VCF Text Writer

Sources: [VCF43] §1.3 "Data lines" — tab-delimited format, field order, missing value . syntax; §1.3.1 "Fixed fields" — CHROM/POS/ID/REF/ALT/QUAL/FILTER/INFO serialization; §1.3.2 "Genotype fields" — FORMAT:sample colon-separated encoding, GT allele/phase syntax; §1.0.2 "Character encoding" — percent-encoding of special characters. BGZF compression for .vcf.gz follows [SAM1] §4.1. See References.

vcf_writer.output_formats

The text writer MUST support three output targets: uncompressed VCF (plain io::Write), BGZF-compressed VCF (.vcf.gz via BgzfWriter), and stdout. OutputFormat::from_path MUST return an error for unrecognized file extensions rather than silently defaulting.

vcf_writer.header_first

write_header() MUST be called exactly once before any write_record() call. Calling write_record without a prior write_header MUST return an error.
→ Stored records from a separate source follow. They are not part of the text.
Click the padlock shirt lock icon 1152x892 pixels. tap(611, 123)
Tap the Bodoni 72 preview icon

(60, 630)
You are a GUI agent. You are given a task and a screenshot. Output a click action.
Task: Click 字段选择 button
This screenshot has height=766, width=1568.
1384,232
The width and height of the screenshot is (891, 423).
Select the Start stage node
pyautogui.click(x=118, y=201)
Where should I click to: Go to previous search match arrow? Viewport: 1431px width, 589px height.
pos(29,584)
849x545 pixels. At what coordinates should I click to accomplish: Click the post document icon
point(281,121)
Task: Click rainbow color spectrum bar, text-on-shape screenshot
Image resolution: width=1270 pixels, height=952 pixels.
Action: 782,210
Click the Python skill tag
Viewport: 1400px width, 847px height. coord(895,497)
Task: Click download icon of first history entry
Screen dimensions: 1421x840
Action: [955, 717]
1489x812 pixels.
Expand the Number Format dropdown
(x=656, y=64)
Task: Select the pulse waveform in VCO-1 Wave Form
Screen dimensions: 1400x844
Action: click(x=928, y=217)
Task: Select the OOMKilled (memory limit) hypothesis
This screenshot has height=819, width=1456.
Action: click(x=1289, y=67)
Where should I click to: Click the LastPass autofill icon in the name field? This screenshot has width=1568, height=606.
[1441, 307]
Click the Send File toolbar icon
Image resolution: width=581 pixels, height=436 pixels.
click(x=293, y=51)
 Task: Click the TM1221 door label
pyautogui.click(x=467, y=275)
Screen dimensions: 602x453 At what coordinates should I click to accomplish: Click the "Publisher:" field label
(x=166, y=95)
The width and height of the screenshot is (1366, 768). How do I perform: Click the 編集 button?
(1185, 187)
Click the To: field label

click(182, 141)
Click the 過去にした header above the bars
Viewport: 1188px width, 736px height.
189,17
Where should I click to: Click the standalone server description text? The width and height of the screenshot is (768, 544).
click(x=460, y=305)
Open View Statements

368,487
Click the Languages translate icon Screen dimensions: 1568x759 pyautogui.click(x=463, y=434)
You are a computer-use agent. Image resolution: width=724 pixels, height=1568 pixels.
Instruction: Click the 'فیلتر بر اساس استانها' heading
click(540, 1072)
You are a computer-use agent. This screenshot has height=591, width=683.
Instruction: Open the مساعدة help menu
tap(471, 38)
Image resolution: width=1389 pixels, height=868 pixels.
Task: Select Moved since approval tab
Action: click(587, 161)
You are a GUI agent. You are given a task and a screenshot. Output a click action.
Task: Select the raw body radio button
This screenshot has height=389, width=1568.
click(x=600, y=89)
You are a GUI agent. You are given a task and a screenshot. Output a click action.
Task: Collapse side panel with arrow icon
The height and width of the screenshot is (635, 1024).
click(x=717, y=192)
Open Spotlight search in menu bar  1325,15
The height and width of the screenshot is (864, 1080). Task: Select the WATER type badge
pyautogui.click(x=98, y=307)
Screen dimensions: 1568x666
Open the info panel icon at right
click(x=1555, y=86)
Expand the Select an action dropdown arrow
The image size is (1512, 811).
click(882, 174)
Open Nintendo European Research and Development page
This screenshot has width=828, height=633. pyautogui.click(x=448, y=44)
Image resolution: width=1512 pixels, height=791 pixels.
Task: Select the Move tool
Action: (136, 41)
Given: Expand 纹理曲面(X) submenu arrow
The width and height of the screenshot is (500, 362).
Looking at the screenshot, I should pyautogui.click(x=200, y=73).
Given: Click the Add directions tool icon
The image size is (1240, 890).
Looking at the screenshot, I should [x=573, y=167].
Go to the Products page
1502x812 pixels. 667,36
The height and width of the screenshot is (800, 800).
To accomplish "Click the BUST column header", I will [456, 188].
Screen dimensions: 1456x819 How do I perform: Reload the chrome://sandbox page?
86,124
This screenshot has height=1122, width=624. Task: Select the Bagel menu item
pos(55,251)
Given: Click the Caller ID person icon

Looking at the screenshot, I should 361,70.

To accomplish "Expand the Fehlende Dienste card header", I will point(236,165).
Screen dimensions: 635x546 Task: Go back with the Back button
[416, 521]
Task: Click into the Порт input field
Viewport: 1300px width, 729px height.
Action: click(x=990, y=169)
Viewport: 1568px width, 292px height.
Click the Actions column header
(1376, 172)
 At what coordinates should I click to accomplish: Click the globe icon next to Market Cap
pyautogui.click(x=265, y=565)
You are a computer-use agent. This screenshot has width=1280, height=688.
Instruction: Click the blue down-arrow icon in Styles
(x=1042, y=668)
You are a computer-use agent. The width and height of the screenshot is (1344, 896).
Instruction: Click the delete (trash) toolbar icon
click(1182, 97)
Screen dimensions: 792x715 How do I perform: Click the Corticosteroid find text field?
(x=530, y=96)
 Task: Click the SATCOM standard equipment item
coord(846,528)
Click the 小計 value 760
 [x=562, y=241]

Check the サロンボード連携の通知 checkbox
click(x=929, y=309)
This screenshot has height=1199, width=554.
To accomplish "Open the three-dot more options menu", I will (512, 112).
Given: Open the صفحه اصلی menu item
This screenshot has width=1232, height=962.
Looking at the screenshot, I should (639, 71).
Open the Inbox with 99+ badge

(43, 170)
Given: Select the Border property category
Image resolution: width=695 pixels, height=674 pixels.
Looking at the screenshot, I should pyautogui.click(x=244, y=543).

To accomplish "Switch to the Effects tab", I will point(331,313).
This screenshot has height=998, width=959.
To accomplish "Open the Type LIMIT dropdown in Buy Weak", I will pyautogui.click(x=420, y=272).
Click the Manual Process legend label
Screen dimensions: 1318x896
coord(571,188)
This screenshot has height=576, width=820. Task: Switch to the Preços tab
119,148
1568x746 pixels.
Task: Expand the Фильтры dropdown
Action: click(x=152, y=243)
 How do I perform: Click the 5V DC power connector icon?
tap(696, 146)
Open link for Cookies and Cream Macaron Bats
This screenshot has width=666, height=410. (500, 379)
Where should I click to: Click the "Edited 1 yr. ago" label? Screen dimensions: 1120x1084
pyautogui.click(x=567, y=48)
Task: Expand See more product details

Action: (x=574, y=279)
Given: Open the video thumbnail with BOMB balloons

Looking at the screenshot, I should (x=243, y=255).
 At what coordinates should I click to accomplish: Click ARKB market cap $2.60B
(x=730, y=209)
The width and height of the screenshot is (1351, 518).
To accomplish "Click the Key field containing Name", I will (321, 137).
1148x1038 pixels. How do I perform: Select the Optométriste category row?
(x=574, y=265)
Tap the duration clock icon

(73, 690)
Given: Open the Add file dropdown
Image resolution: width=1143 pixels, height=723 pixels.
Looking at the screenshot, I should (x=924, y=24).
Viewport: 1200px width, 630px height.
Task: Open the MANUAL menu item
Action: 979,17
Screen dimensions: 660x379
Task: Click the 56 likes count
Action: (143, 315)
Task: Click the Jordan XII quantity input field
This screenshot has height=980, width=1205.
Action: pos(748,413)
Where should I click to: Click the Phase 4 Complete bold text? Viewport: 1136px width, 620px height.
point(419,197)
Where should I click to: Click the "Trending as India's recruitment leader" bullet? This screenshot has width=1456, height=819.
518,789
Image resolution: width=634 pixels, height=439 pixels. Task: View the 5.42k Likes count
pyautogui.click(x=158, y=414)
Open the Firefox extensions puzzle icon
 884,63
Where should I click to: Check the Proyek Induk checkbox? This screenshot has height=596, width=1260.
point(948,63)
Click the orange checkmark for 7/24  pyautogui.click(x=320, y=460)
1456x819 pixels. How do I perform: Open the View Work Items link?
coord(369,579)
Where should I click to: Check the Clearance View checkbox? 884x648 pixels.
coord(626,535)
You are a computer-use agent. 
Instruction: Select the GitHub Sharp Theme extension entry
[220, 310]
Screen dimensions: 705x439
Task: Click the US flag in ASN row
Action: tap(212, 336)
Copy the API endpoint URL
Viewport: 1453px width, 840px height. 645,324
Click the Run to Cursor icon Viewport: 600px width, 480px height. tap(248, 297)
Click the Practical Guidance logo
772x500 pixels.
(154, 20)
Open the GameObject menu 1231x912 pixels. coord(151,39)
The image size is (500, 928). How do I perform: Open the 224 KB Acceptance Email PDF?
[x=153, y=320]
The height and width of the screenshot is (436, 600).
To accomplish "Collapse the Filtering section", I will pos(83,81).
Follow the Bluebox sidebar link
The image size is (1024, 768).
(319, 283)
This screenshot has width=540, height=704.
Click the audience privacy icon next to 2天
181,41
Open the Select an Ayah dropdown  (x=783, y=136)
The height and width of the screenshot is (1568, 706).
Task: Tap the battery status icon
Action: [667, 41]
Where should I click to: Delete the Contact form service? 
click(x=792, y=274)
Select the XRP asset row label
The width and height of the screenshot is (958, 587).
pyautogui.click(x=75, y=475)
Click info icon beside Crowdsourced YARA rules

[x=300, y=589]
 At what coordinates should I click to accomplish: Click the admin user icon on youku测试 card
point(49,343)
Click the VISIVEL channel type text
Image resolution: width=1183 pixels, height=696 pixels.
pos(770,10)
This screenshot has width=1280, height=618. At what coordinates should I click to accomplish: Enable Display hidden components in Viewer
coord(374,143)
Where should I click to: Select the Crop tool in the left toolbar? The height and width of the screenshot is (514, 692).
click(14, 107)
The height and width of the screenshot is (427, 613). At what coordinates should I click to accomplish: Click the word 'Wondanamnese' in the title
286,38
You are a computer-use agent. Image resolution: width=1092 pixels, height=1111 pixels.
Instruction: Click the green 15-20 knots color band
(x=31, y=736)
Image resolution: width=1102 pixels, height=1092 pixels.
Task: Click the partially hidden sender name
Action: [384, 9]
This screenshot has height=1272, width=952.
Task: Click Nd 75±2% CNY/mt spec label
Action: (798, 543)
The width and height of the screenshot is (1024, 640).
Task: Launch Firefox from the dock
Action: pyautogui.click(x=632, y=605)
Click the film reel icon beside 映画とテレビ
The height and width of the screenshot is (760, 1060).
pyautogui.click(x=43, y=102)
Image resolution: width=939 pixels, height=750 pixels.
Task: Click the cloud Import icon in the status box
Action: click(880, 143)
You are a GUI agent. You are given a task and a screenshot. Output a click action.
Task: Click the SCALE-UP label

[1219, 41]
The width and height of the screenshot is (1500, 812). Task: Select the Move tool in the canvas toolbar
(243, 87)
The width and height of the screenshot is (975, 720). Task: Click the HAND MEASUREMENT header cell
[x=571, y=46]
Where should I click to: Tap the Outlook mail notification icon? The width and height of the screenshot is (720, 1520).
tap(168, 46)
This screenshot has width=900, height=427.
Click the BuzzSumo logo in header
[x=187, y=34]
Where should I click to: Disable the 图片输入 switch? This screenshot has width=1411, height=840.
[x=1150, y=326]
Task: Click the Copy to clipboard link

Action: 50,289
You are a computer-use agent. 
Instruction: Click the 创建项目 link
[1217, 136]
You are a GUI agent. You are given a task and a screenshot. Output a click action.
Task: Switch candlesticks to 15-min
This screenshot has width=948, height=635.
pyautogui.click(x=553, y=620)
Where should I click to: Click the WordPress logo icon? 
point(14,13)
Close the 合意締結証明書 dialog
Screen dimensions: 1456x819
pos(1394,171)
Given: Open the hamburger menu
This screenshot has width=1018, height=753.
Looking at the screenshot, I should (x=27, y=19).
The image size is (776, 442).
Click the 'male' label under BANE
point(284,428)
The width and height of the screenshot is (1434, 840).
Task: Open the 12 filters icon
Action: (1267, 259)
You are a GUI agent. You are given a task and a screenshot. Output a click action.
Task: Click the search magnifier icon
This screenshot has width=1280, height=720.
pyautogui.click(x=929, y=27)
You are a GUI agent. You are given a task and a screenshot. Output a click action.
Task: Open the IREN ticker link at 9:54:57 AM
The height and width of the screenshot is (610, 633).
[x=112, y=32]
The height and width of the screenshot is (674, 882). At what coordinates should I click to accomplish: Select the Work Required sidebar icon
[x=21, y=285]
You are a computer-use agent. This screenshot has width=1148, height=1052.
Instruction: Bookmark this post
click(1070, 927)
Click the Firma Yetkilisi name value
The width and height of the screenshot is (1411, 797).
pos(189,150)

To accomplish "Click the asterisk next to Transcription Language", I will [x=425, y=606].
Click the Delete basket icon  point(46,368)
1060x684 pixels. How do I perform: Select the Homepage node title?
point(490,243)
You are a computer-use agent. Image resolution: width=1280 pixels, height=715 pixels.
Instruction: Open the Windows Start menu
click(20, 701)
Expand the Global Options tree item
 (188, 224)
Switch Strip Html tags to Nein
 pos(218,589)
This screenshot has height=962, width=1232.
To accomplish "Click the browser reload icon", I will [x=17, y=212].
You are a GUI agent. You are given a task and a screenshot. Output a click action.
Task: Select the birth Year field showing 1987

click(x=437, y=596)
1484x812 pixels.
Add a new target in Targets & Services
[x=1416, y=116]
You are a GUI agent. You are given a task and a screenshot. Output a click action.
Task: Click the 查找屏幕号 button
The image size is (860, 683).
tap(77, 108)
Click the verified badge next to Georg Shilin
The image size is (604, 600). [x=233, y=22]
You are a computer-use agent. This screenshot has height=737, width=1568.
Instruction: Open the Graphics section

[VCF43] §1.3 "Data lines" — tab-delimited, 8 fixed columns + FORMAT + samples

vcf_writer.tab_delimited

Data lines MUST be tab-delimited with exactly 8 fixed columns (CHROM through INFO) plus FORMAT and one column per sample when genotype data is present. Lines MUST end with \n.

vcf_writer.missing_dot

Missing values MUST be serialized as .: missing QUAL, missing ID, missing INFO (entire column), missing ALT, and missing individual sample values.

vcf_writer.info_serialization

INFO fields MUST be serialized as semicolon-separated key=value pairs. Flag-type fields emit the key only (no =). Multiple values within a field MUST be comma-separated. An empty INFO column MUST be written as ..

vcf_writer.format_serialization

FORMAT keys MUST be colon-separated. Per-sample values MUST be colon-separated in the same order as FORMAT keys. Trailing missing values at the end of a sample MAY be omitted.

_[VCF43] §1.3.2 "Genotype fields" — GT: allele[sep allele]_, sep is /or|, missing allele .*

vcf_writer.genotype_serialization

GT values MUST be serialized as allele indices separated by / (unphased) or | (phased). Missing alleles MUST be .. Examples: 0/1, 1|0, ./., 0|0|1 (triploid).

vcf_writer.float_precision

Float values MUST be written with sufficient precision to round-trip through parsing (at least 6 significant digits). Trailing zeros after the decimal point SHOULD be omitted for compactness.

vcf_writer.integer_format

Integer values MUST be written as decimal without leading zeros. Negative values MUST use - prefix. The itoa crate or equivalent fast formatting SHOULD be used for performance.

[VCF43] §1.0.2 "Character encoding" — percent-encoding for :;=%, TAB/LF/CR

vcf_writer.percent_encoding

Special characters in field values MUST be percent-encoded per the VCF spec: :%3A, ;%3B, =%3D, %%25, ,%2C, TAB → %09, LF → %0A, CR → %0D.

vcf_writer.buffer_reuse

The writer MUST reuse an internal line buffer across records to avoid per-record allocation. The buffer is cleared (not deallocated) before each record.

vcf_writer.finish

finish() MUST flush all buffered data and, for BGZF output, write the EOF marker block. The inner writer MUST be returned to allow the caller to perform additional operations (e.g., creating an index).

vcf_writer.validation

The writer MUST validate that record contig names and INFO/FORMAT/FILTER IDs are declared in the header. Undeclared fields MUST produce a typed error, not silent output.